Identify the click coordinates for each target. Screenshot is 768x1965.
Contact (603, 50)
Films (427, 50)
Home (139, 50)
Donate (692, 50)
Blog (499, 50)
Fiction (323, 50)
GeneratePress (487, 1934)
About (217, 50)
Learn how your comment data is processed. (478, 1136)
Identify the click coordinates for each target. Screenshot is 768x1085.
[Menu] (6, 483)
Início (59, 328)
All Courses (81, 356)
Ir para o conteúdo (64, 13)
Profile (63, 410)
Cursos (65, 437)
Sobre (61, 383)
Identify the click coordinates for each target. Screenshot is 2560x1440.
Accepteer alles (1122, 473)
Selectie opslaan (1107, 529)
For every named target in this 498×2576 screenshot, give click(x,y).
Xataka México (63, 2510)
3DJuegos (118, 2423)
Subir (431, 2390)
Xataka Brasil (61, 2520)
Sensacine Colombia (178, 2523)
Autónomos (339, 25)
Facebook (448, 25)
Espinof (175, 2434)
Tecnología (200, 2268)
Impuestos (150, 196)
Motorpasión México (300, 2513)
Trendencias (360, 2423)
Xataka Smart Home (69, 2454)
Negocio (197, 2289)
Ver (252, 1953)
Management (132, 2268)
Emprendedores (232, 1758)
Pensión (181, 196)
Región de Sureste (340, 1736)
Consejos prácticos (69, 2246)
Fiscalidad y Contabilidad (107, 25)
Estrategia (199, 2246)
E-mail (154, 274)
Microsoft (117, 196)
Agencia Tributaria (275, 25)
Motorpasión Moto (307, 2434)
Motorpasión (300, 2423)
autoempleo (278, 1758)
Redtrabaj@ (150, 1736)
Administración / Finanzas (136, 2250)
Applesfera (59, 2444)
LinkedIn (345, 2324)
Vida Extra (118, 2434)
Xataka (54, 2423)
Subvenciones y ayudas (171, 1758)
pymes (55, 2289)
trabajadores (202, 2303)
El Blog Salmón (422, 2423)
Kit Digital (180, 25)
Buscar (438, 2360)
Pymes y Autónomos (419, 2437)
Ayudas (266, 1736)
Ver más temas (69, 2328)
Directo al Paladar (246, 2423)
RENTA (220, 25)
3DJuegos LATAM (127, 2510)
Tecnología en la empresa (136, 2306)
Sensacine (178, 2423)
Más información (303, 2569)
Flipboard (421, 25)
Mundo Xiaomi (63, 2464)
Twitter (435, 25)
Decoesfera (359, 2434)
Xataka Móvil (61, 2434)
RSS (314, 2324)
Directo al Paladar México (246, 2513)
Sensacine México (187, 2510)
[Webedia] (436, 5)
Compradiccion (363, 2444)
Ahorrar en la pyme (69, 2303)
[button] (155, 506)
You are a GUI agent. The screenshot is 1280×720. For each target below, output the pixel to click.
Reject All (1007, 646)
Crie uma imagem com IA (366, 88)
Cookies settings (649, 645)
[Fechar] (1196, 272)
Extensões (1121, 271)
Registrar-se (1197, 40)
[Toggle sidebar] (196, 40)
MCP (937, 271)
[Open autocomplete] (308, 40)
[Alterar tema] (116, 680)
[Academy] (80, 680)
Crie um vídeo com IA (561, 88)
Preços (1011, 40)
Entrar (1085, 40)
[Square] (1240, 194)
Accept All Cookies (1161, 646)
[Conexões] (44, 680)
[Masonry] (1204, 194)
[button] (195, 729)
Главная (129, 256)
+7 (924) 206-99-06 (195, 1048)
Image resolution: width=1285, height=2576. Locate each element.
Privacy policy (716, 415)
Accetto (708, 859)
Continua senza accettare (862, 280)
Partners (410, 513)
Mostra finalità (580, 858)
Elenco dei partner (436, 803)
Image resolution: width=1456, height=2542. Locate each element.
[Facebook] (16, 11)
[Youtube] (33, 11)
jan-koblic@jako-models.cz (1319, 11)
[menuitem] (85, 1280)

## Description of the task
One inclusive range is required: first line of the data through the line containing "Región de Sureste (340, 1736)". Set it down exactly and output nothing else.

## Exercise solution
Identify the click coordinates for each target. Screenshot is 768x1965.
Contact (603, 50)
Films (427, 50)
Home (139, 50)
Donate (692, 50)
Blog (499, 50)
Fiction (323, 50)
GeneratePress (487, 1934)
About (217, 50)
Learn how your comment data is processed. (478, 1136)
Identify the click coordinates for each target. Screenshot is 768x1085.
[Menu] (6, 483)
Início (59, 328)
All Courses (81, 356)
Ir para o conteúdo (64, 13)
Profile (63, 410)
Cursos (65, 437)
Sobre (61, 383)
Identify the click coordinates for each target. Screenshot is 2560x1440.
Accepteer alles (1122, 473)
Selectie opslaan (1107, 529)
For every named target in this 498×2576 screenshot, give click(x,y).
Xataka México (63, 2510)
3DJuegos (118, 2423)
Subir (431, 2390)
Xataka Brasil (61, 2520)
Sensacine Colombia (178, 2523)
Autónomos (339, 25)
Facebook (448, 25)
Espinof (175, 2434)
Tecnología (200, 2268)
Impuestos (150, 196)
Motorpasión México (300, 2513)
Trendencias (360, 2423)
Xataka Smart Home (69, 2454)
Negocio (197, 2289)
Ver (252, 1953)
Management (132, 2268)
Emprendedores (232, 1758)
Pensión (181, 196)
Región de Sureste (340, 1736)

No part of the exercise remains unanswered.